La selección italiana siempre se caracterizó por tener un muy buen arquero, entre los que se pueden citar a Enrico Albertosi, Dino Zoff, Walter Zenga, Gianluca Pagliuca, Francesco Toldo o Gianluigi Buffon. Quizás es lo único, o de lo poco fuerte que le queda. En la actualidad, Gianluigi Donnarumma ocupa el puesto de todos estos próceres sin desentonar y siendo uno de los puntos más altos. También tenía como otro punto fuerte su defensa. Cuando se tiene en la última línea a jugadores de la talla de Gaetano Scirea, Giuseppe Bergomi, Franco Baresi, Paolo Maldini, Fabio Cannavaro, Alessandro Nesta, Antonio Cabrini o Giorgio Chiellini, es muy sencillo jugar defensivamente.

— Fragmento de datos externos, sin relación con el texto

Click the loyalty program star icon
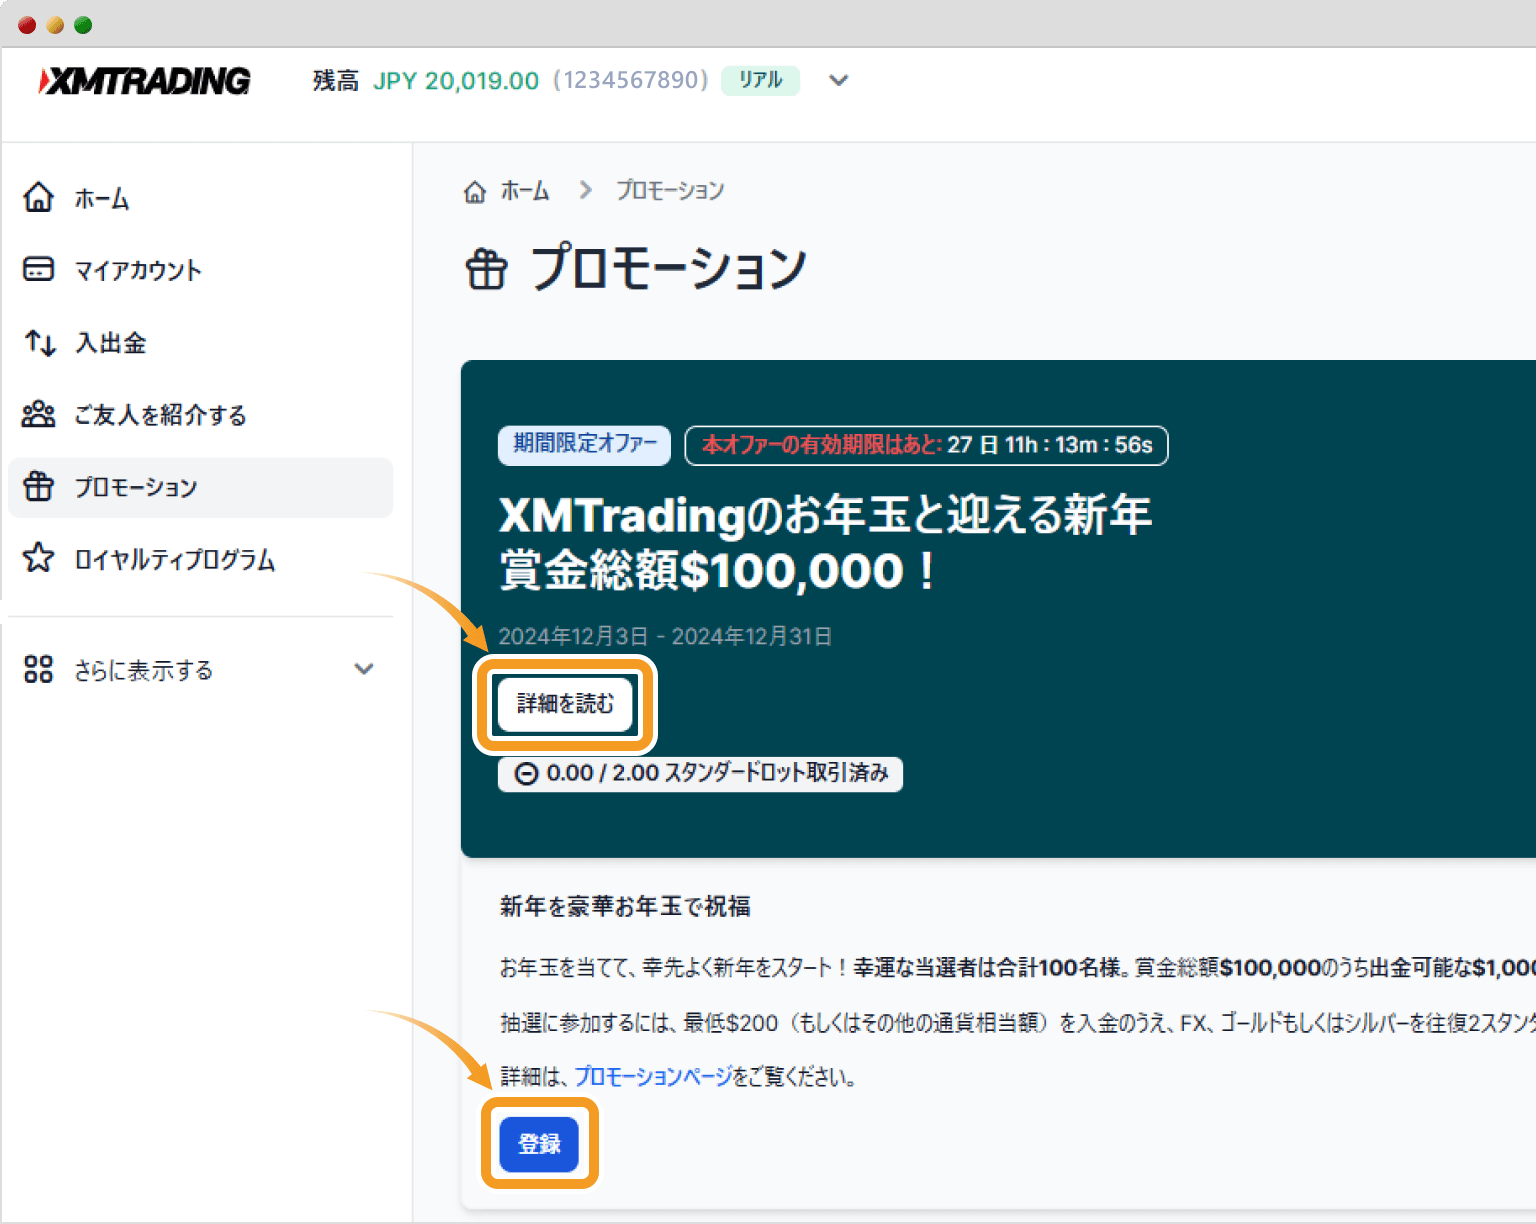 pos(38,558)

El mediocampo siempre se caracterizó por tener un volante central fuerte, de marca pura y abastecedor de dos carrileros rápidos e incansables o de un creativo, denominado fantasista por los italianos. Ese jugador ya no se encuentra. El más parecido en la actualidad puede ser Sandro Tonali, pero sin llegar a ser un Andrea Pirlo, Alessandro Del Piero, Roberto Baggio, Giancarlo Antognoni, por ejemplo. Adelante siempre contó con un goleador implacable. Hoy en día cuenta con una dupla muy voluntariosa, pero no son artilleros como Paolo Rossi, Cristian Vieri, Filippo Inzaghi, entre otros.

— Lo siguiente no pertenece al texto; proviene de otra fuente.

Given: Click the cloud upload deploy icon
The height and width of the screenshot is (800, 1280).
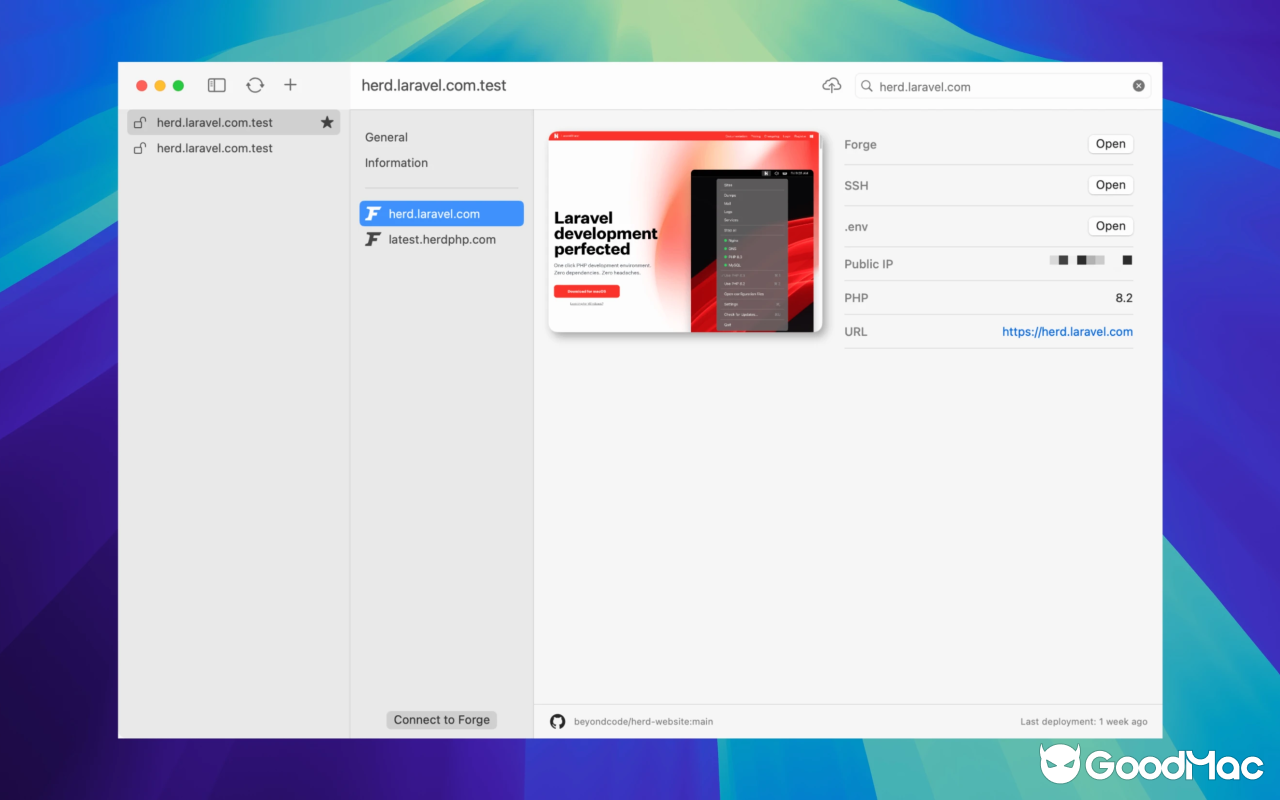Looking at the screenshot, I should pos(832,86).
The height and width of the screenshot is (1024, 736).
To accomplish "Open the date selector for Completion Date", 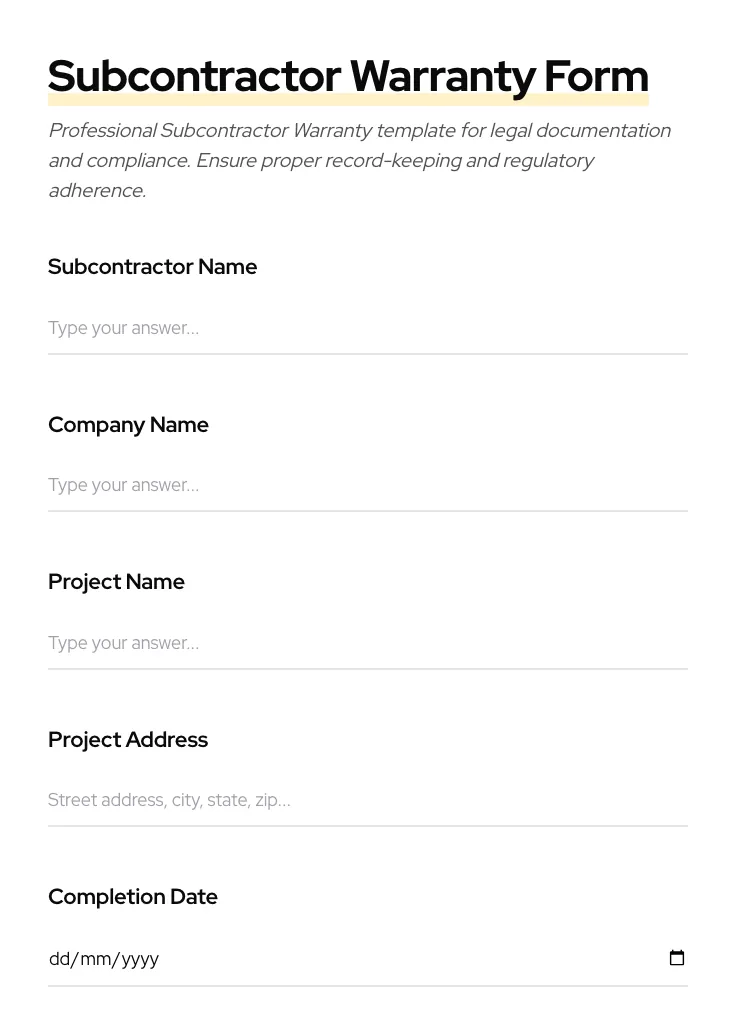I will pos(677,958).
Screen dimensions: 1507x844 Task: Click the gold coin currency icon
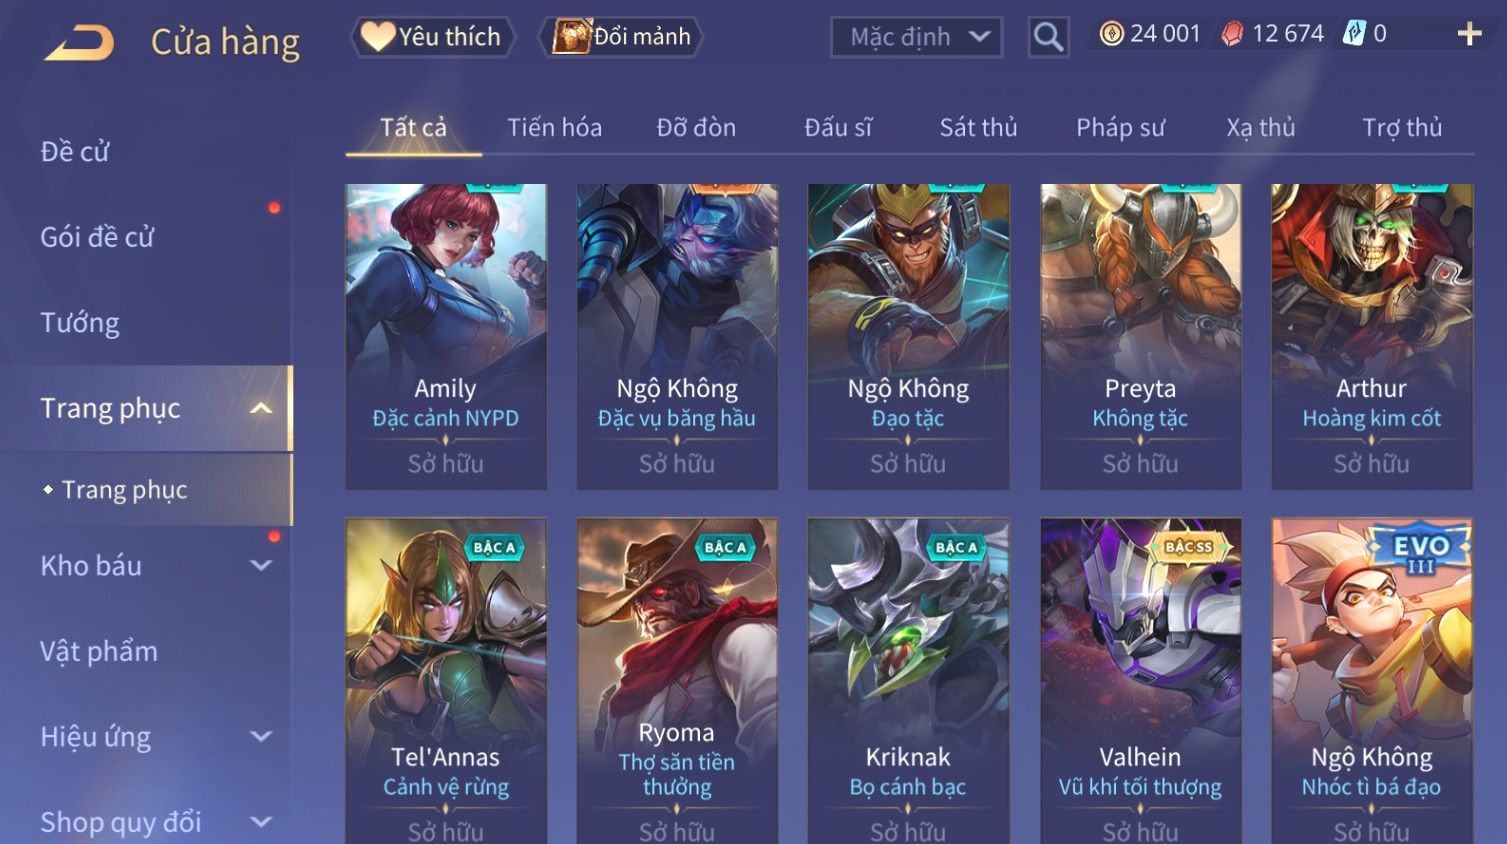click(x=1111, y=34)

El calvario mundialista, comenzó en Rusia 2018. En aquella ocasión, el equipo era dirigido por Gian Piero Ventura y el equipo no jugaba bien. Quedarse afuera ante Suecia en el repechaje no fue una sorpresa. Sí lo fue en 2022 cuando en la misma instancia perdió ante Macedonia del Norte, siendo el campeón europeo. ¿Esta vez fue sorpresa? Los nostálgicos por lo que alguna vez significó Italia en la historia de los mundiales, dirán que sí. Quienes vieron el andar del equipo durante las eliminatorias, con sendas caídas con goleada ante Noruega y el paupérrimo rendimiento durante la última Eurocopa, dirían que no. En el medio de los tres fracasos, 2018, 2022 y 2026, hubo actuaciones que invitaban a ilusionarse, pero que terminaron siendo espejismos. Equipos sin identidad, con niveles de juego muy lejos de lo que la historia indica y entrenadores que no dieron la talla, teniendo otros con sobrada jerarquía.

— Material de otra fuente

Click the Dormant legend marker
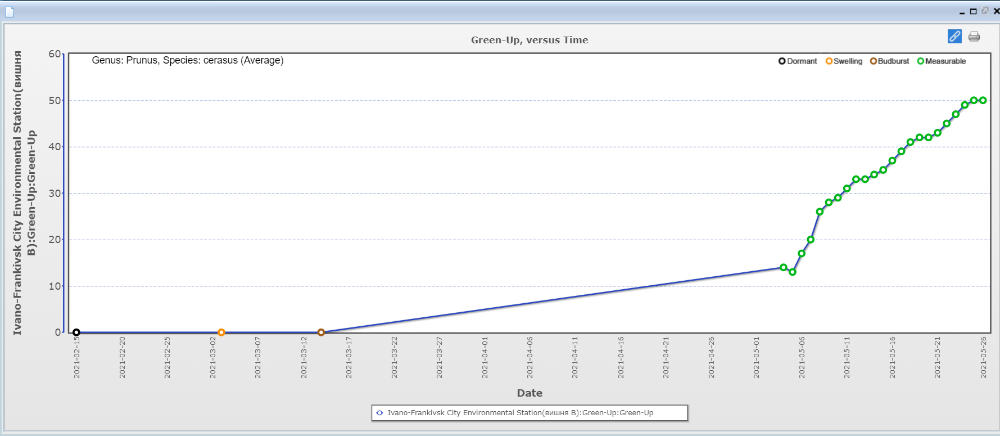Image resolution: width=1000 pixels, height=436 pixels. coord(782,62)
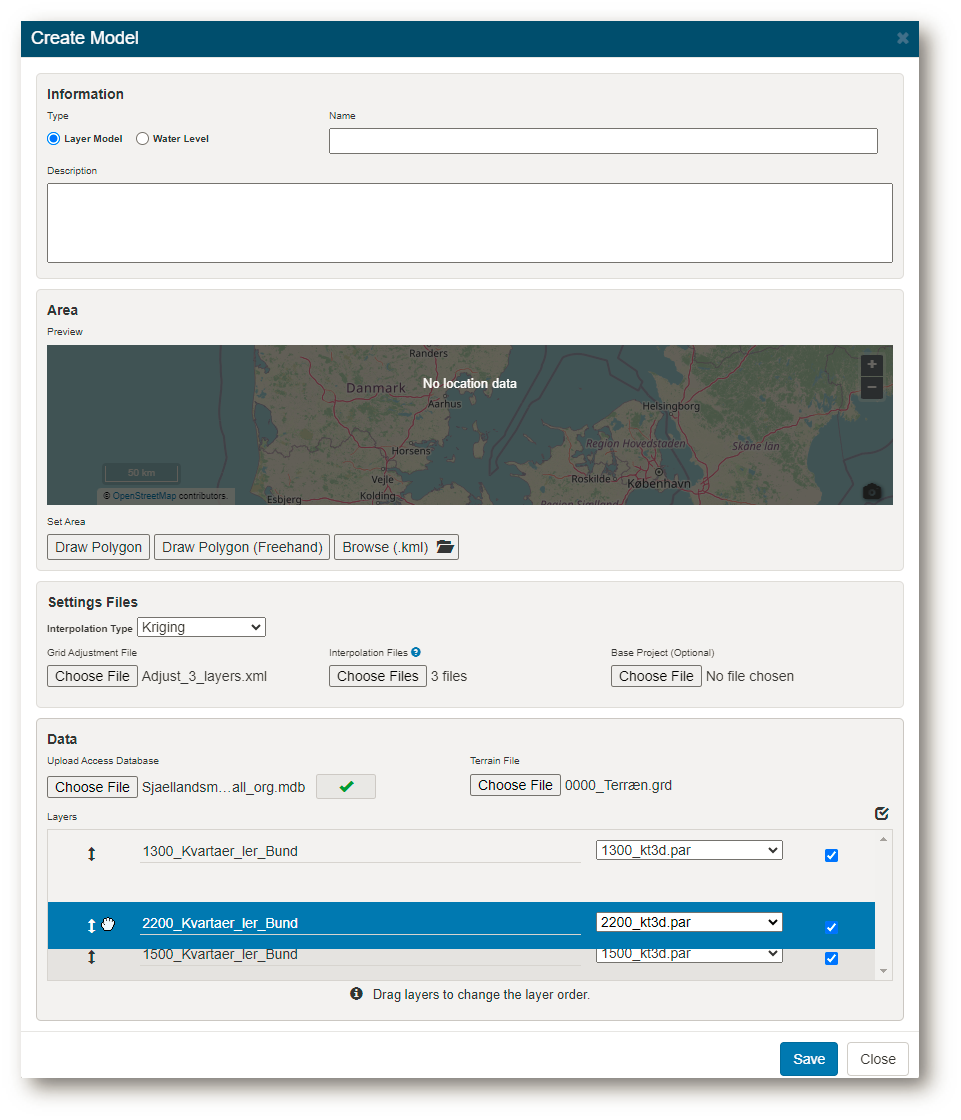Click the Name input field
Viewport: 961px width, 1120px height.
[x=603, y=141]
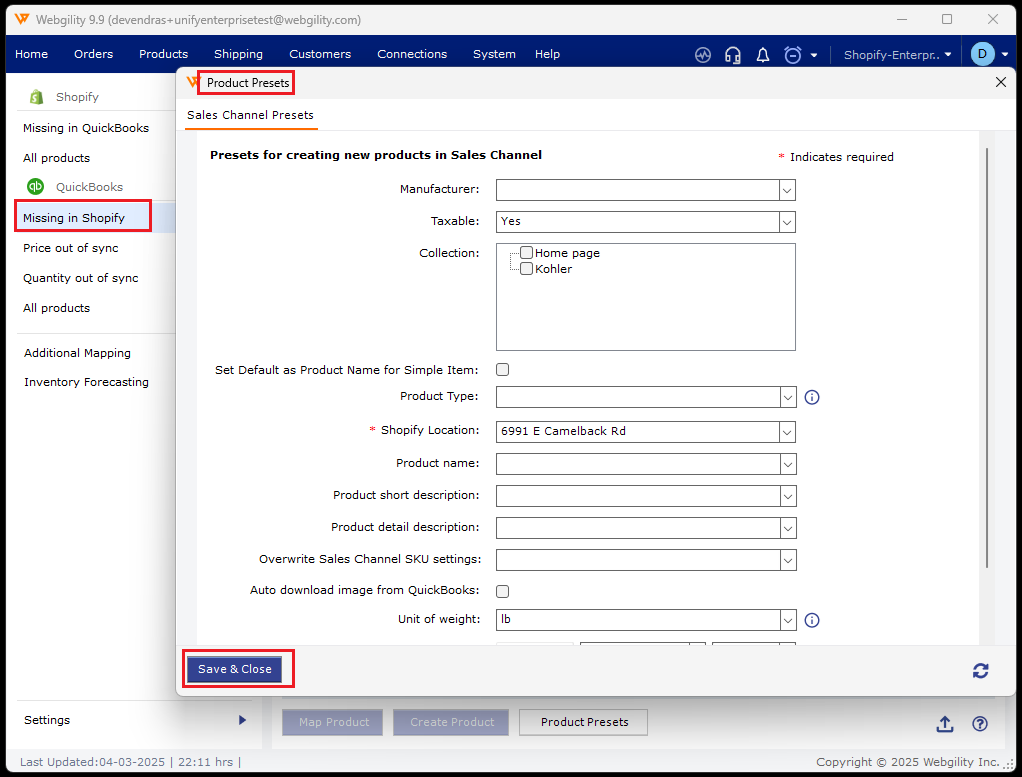This screenshot has height=777, width=1022.
Task: Click the Save & Close button
Action: (235, 669)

Si bien las camadas de juveniles que se vienen viendo en las últimas ediciones mundialistas y europeas parecen ser buenas, habrá que ver si el trabajo que se realiza en el paso a las mayores es lo suficientemente bueno para hacer regresar a la azzurra al lugar del que no debió irse. Es hora de que se reaccione, pero no desde la destrucción, sino desde la construcción. ¿De qué sirve cortar cabezas o pasar escobas, si no hay nada detrás? Cuerpos técnicos para revertir la situación hay de sobra. ¿Por qué no se pudo convocar a Carlo Ancelotti, por ejemplo? Cuando se convocó a los mejores entrenadores, fue cuando se obtuvieron los mejores resultados: Marcello Lippi en 2006 Antonio Conte entre 2014 y 2016 o Roberto Mancini son algunos de los ejemplos. ¿No hay figuras? No, pero hay algunos que pueden ser referentes como Donnarumma, Tonali o Federico Chiesa, como para armar un equipo alrededor de ellos. Si después de quedar afuera de tres mundiales consecutivos no se reacciona, ¿cuándo se hará?